(Word and element locating records)
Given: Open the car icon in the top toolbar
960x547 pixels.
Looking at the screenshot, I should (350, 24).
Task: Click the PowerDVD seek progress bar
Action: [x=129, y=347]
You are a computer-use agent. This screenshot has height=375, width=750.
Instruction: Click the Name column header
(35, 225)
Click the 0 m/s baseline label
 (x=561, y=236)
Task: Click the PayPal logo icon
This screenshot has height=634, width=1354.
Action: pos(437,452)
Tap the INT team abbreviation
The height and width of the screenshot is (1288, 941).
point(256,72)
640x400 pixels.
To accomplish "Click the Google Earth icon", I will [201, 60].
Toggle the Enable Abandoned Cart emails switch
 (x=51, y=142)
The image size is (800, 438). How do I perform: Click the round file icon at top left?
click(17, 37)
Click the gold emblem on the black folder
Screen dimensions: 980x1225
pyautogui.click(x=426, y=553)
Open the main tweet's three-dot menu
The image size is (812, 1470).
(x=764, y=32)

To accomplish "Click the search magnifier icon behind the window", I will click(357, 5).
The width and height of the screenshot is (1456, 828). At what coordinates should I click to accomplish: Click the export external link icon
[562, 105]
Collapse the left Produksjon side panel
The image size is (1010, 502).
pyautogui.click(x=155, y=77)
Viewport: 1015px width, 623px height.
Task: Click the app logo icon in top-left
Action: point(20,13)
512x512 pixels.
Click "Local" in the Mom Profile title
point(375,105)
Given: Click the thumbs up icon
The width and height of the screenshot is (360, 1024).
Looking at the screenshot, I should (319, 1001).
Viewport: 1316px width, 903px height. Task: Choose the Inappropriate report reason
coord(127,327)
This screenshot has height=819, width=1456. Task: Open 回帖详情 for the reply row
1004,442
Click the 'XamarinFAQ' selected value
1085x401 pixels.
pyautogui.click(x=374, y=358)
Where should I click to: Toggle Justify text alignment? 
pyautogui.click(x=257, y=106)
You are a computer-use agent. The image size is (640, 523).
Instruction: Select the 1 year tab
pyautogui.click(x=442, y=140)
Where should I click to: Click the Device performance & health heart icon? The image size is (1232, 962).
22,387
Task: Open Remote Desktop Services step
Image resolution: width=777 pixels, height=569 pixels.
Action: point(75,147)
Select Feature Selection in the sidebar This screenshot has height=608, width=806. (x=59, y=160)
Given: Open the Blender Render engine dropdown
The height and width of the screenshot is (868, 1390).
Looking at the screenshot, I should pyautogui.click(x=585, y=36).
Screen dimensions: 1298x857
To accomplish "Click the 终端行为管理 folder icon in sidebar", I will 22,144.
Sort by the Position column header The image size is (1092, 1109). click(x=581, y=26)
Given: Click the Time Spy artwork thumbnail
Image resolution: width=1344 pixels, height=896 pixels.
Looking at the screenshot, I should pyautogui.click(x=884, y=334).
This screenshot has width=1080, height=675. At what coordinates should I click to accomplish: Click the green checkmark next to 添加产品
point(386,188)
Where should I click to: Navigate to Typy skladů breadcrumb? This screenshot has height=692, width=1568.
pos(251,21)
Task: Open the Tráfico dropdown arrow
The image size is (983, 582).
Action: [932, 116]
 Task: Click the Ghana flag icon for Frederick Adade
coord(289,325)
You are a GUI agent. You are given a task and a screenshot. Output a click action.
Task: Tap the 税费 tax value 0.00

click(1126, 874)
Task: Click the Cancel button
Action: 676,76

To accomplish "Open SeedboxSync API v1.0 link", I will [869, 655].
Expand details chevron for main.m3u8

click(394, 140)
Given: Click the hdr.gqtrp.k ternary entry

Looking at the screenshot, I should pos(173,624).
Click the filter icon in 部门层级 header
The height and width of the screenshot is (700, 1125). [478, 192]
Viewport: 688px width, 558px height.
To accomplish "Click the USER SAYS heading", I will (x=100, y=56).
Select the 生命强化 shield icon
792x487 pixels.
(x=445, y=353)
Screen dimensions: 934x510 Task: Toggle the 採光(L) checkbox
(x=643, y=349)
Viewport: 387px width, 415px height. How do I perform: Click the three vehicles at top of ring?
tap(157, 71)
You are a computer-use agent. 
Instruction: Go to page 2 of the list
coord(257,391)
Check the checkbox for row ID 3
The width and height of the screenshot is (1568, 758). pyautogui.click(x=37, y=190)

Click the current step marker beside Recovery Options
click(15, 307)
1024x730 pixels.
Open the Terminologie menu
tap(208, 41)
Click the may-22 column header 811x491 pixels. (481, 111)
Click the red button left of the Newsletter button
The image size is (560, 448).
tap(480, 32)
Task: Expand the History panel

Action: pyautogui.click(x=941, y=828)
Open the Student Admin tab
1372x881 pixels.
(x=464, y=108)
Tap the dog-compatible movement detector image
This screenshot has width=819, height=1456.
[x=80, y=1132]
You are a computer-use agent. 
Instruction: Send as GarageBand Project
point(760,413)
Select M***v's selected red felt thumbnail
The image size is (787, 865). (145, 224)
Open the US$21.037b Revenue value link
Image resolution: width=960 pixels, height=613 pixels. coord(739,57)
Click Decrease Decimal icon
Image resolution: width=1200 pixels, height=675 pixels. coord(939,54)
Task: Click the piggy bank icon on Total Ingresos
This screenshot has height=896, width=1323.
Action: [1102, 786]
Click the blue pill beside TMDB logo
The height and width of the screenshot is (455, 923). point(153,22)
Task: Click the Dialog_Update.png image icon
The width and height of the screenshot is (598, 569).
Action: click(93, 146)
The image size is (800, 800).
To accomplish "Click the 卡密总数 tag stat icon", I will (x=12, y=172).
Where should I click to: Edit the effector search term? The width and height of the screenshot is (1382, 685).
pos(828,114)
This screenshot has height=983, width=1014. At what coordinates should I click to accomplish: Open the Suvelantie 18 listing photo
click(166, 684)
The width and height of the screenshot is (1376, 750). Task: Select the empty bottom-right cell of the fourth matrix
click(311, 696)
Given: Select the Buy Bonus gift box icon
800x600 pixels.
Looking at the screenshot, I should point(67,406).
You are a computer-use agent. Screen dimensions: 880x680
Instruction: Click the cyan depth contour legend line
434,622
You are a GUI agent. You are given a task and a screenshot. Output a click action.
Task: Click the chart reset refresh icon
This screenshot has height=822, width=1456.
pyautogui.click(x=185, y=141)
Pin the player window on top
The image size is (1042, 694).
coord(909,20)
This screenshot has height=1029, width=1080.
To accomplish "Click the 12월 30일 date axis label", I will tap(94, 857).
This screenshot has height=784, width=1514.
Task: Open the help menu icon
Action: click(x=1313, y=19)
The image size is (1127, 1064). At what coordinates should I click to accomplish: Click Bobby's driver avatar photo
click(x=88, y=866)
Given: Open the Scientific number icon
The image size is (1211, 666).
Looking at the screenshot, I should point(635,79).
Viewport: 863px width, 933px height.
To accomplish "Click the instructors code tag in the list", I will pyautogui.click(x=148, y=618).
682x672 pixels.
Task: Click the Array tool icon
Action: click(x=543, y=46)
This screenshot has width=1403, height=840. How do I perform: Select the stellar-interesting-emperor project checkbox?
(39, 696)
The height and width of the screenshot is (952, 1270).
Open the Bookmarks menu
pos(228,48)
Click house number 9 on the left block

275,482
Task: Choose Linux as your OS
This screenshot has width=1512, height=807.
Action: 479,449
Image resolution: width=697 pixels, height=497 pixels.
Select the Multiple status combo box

*Exercise brief*:
Echo the records verbatim, starting at the line that contains "This screenshot has height=1029, width=1080." and ending at the last line of the records.

*Solution for this problem*:
This screenshot has height=1029, width=1080.
To accomplish "Click the 12월 30일 date axis label", I will tap(94, 857).
This screenshot has height=784, width=1514.
Task: Open the help menu icon
Action: click(x=1313, y=19)
The image size is (1127, 1064). At what coordinates should I click to accomplish: Click Bobby's driver avatar photo
click(x=88, y=866)
Given: Open the Scientific number icon
The image size is (1211, 666).
Looking at the screenshot, I should point(635,79).
Viewport: 863px width, 933px height.
To accomplish "Click the instructors code tag in the list", I will pyautogui.click(x=148, y=618).
682x672 pixels.
Task: Click the Array tool icon
Action: click(x=543, y=46)
This screenshot has width=1403, height=840. How do I perform: Select the stellar-interesting-emperor project checkbox?
(39, 696)
The height and width of the screenshot is (952, 1270).
Open the Bookmarks menu
pos(228,48)
Click house number 9 on the left block

275,482
Task: Choose Linux as your OS
This screenshot has width=1512, height=807.
Action: 479,449
Image resolution: width=697 pixels, height=497 pixels.
Select the Multiple status combo box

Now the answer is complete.